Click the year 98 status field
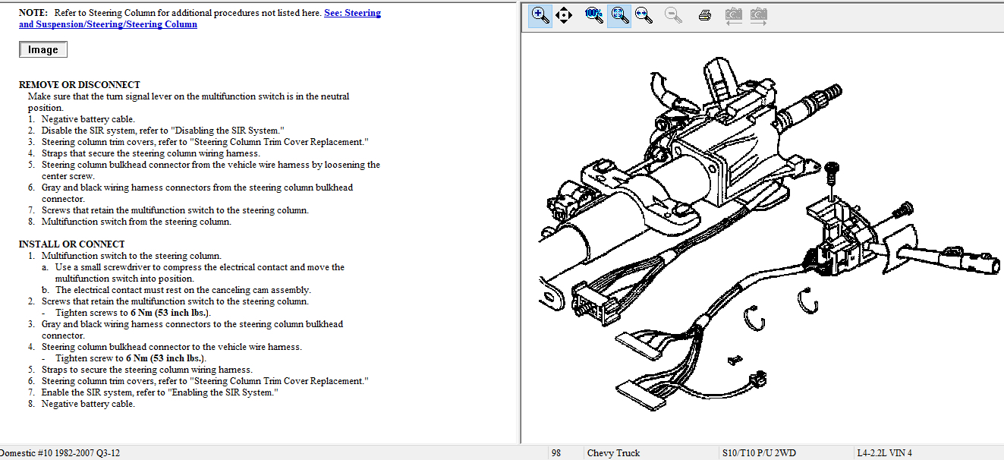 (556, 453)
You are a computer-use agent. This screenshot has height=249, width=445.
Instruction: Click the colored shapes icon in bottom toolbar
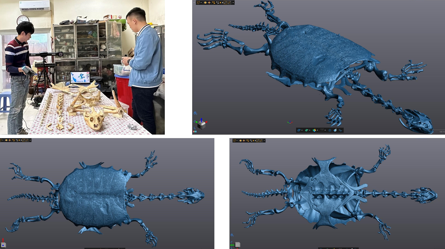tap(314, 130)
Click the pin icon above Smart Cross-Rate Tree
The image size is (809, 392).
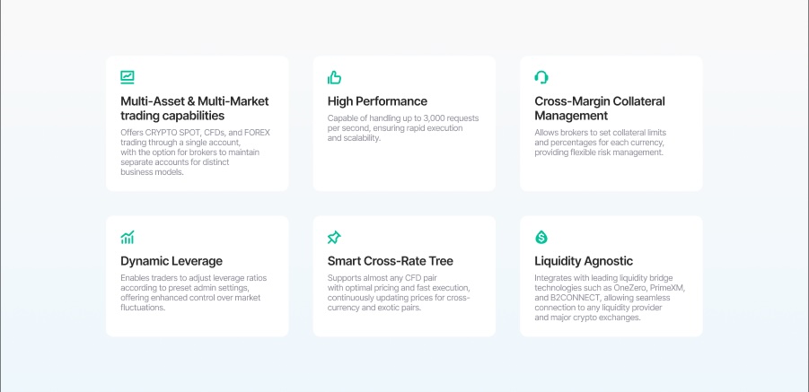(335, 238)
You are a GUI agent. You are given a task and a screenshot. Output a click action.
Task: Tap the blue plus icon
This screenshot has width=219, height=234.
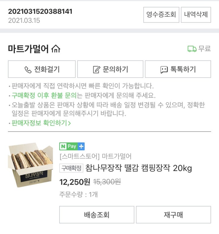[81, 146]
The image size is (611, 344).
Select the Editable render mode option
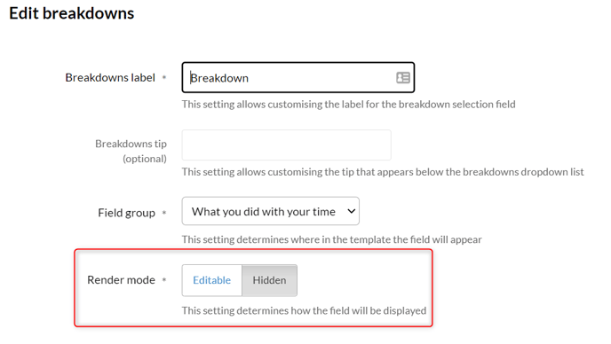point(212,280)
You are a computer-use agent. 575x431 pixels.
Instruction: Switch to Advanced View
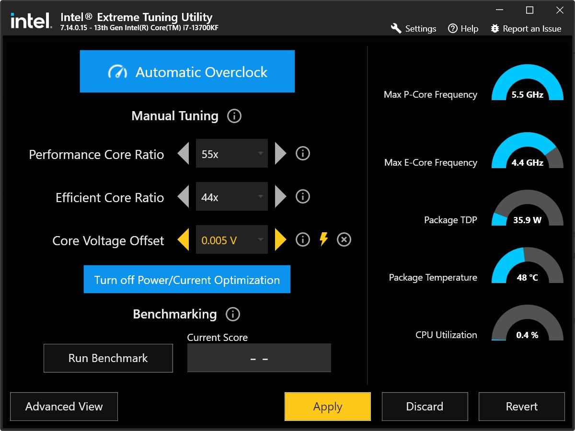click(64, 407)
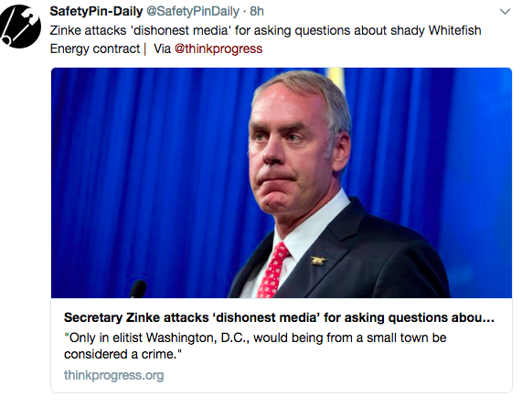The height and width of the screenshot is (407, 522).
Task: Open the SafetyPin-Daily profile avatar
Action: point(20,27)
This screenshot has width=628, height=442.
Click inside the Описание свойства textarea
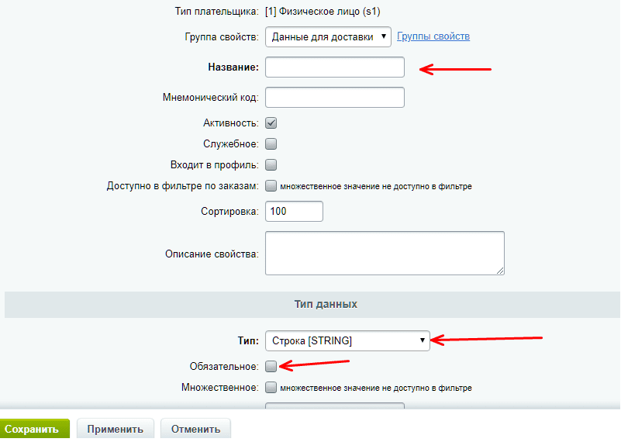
━━━━━━━━━━━━━━━━
* WHAT THE TASK ASKS *
Every line above should be returned word for word, with the pictures left behind.

* EXPECTED OUTPUT *
Click the year 98 status field
 (556, 453)
You are a computer-use agent. This screenshot has height=249, width=445.
Instruction: Click the colored shapes icon in bottom toolbar
tap(314, 130)
Click the pin icon above Smart Cross-Rate Tree
The image size is (809, 392).
(335, 238)
You are a GUI agent. You are given a task and a screenshot. Output a click action.
Task: Tap the blue plus icon
This screenshot has width=219, height=234.
[81, 146]
The image size is (611, 344).
Select the Editable render mode option
point(212,280)
You are a computer-use agent. 575x431 pixels.
Instruction: Switch to Advanced View
click(64, 407)
The height and width of the screenshot is (407, 522).
Task: Open the SafetyPin-Daily profile avatar
Action: point(20,27)
This screenshot has width=628, height=442.
Click inside the Описание свойства textarea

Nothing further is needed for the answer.